=== What is asked ===
Give the lines below as a JSON list of strings, one string per line, leaving out blank lines and the pictures.

** start **

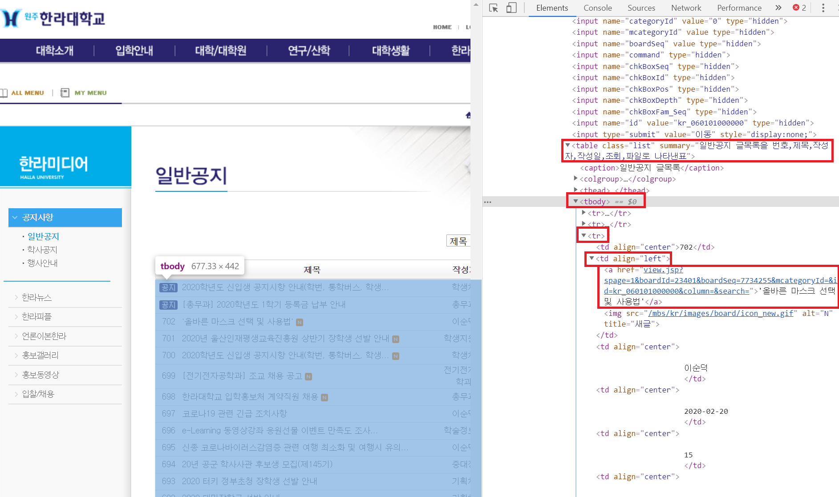Click the Halla University logo

coord(53,18)
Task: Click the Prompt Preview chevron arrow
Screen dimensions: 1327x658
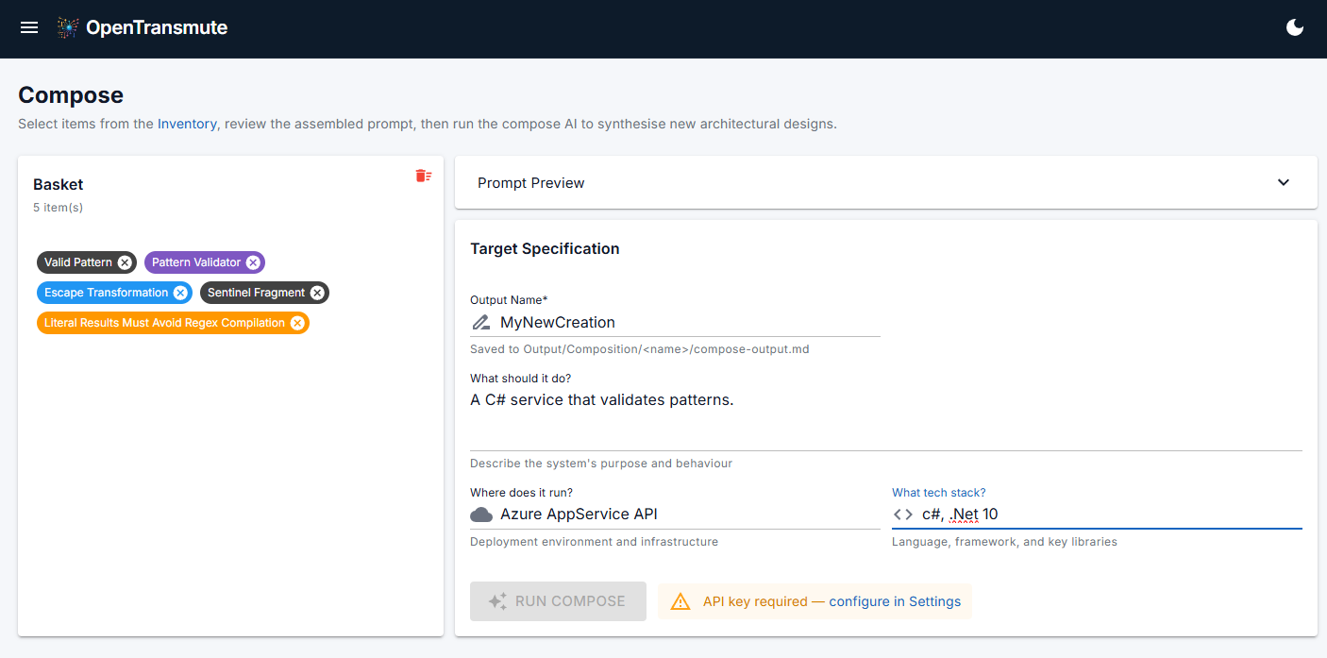Action: pyautogui.click(x=1283, y=183)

** end **

=== Task answer ===
[
  "Click the Halla University logo",
  "coord(53,18)",
  "Task: Click the Prompt Preview chevron arrow",
  "Screen dimensions: 1327x658",
  "Action: pyautogui.click(x=1283, y=183)"
]